• ACTIVITIES:
1. In the sunglasses article, what gives a lens its UV protection?
2. Copy everything in the sunglasses article from "Transition lenses are" down to "of sunglasses does.".

• TEXT PASSAGE:
Life Style

5 Things Everyone Should Know about Sunglasses

Written by Simpson

Sunglasses are as common today as shoes and hats. Just about everyone owns at least one pair. Interestingly enough though, people are still fairly ignorant about what sunglasses do, what they don’t do, and how they should be used. Retailers can take advantage of this ignorance by using it as an opportunity to educate consumers about brands and styles.

If you are a retailer of sunglasses, how much do you know about the products you sell? Below is a list of five things everyone should know about sunglasses. As a retailer, you owe it to your customers to be knowledgeable in all five areas.

1. Still Good on Cloudy Days

Sunglasses may have been all about blocking visible light in the old days, but we know better in the 21st century. We now wear sunglasses to block ultraviolet rays as well. What most people do not know is that ultraviolet rays are neither diminished nor blocked by clouds. That means wearing your favorite pair of designer sunglasses is still a good idea on cloudy days.

Along those same lines, consumers need to be aware that no amount of exposure to ultraviolet rays is good for the eyes. There is no reason to take chances; just wear the sunglasses and be done with it.

2. All Sunglasses Are Not the Same

Olympic Eyewear, a Utah-based designer and wholesale distributor of designer sunglasses, says that the industry cannot stress enough the fact that all sunglasses are not the same. Even if you set aside the question of designer frames for one second, the real strength of any pair of sunglasses is its lenses. Consumers should be reading labels to learn which sunglasses provide 100% UV protection.

3. Sunglasses Are Better Than Transition Lenses

Transition lenses are very popular among consumers who do not want to carry an extra pair of sunglasses with them. What they may not know is that transition lenses do not necessarily block high-energy light rays, like the violet and blue rays that medical science now believes contribute to macular degeneration. A quality pair of sunglasses does.

4. Darker Lenses Are Not Always Better

UV protection is at the core of why people should be wearing sunglasses. Unfortunately, far too many people assume that the darkness of a lens is commensurate with the level of UV protection. Nothing could be further from the truth. Darker lenses only offer protection from visible light. UV protection comes from a special layer embedded in the lenses, whether they are dark or not. This means that dark lenses are not always better.

5. Expensive Is Not Always Better

The fifth and final thing to know about sunglasses is that price does not always equal the best possible protection. We would assume that a high-priced pair of designer sunglasses offers better quality, and that is usually true in terms of craftsmanship and materials. It is not always true in terms of UV protection.

Here’s what you need to know about price: it costs the same to build UV protection into every pair of sunglasses regardless of retail price. Companies like Olympic Eyewear, that focus on budget-friendly sunglasses, do not spend any more to include UV protection than their luxury counterparts. You are not getting any more UV protection by spending $200 per pair as supposed to $45 for an Olympic brand.

Sunglasses are something almost every adult uses. As a retailer, accept the fact that your customers probably do not know everything they need to know about sunglasses. You can become a trusted vendor by educating them openly, honestly, and with their best interests in mind.

(Collected data entries)
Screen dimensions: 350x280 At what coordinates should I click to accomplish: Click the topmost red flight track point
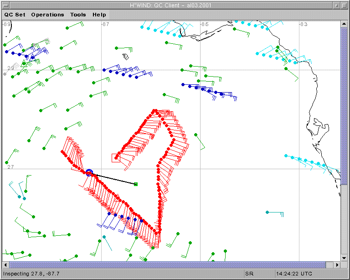(x=155, y=111)
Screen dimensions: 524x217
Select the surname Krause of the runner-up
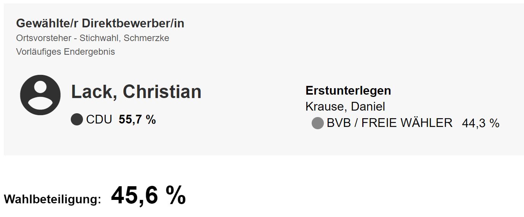coord(326,107)
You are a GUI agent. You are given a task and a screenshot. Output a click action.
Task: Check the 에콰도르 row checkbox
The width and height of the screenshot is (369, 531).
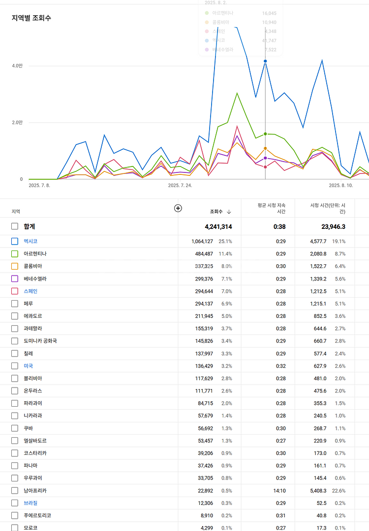15,316
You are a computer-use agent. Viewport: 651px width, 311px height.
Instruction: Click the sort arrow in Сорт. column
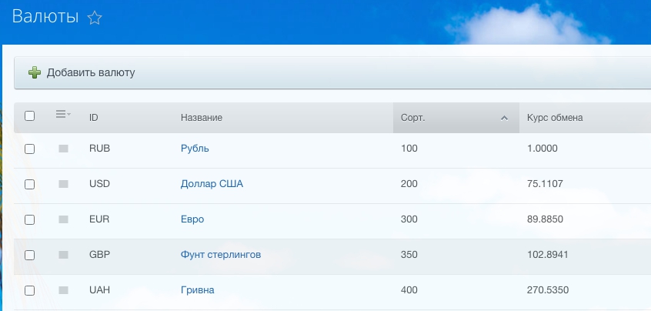tap(504, 119)
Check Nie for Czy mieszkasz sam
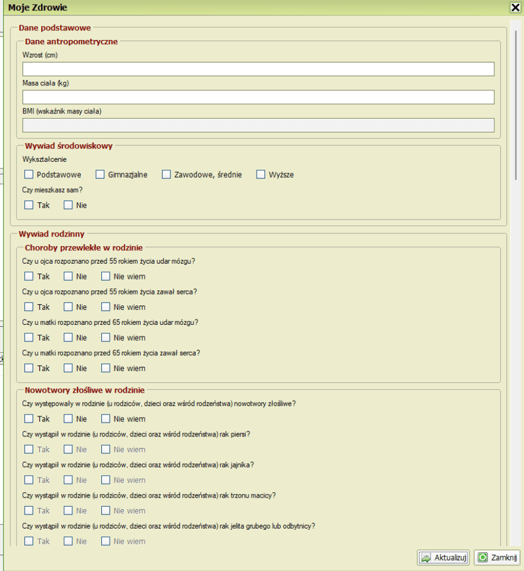 [x=68, y=205]

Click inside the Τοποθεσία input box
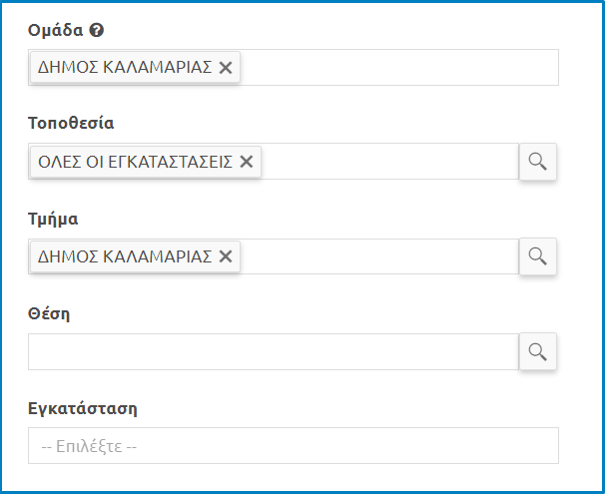(x=389, y=162)
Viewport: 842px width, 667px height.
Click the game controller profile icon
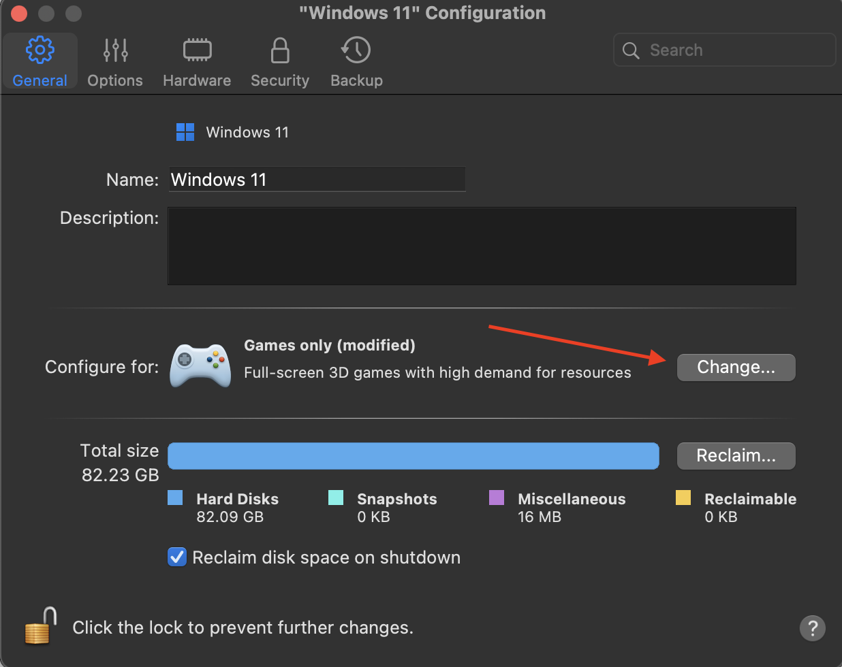pyautogui.click(x=200, y=365)
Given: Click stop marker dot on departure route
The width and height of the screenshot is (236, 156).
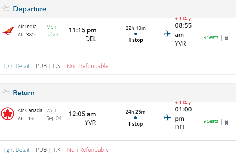Looking at the screenshot, I should 136,34.
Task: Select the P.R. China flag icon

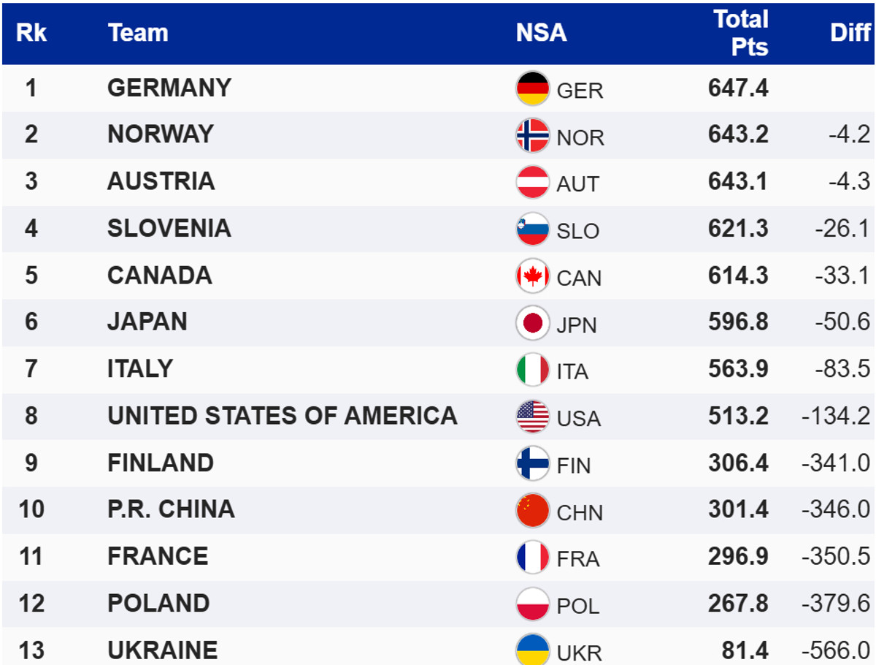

• TASK-BY-TASK ANSWERS:
1. A special layer embedded in the lenses, whether they are dark or not.

2.
Transition lenses are very popular among consumers who do not want to carry an extra pair of sunglasses with them. What they may not know is that transition lenses do not necessarily block high-energy light rays, like the violet and blue rays that medical science now believes contribute to macular degeneration. A quality pair of sunglasses does.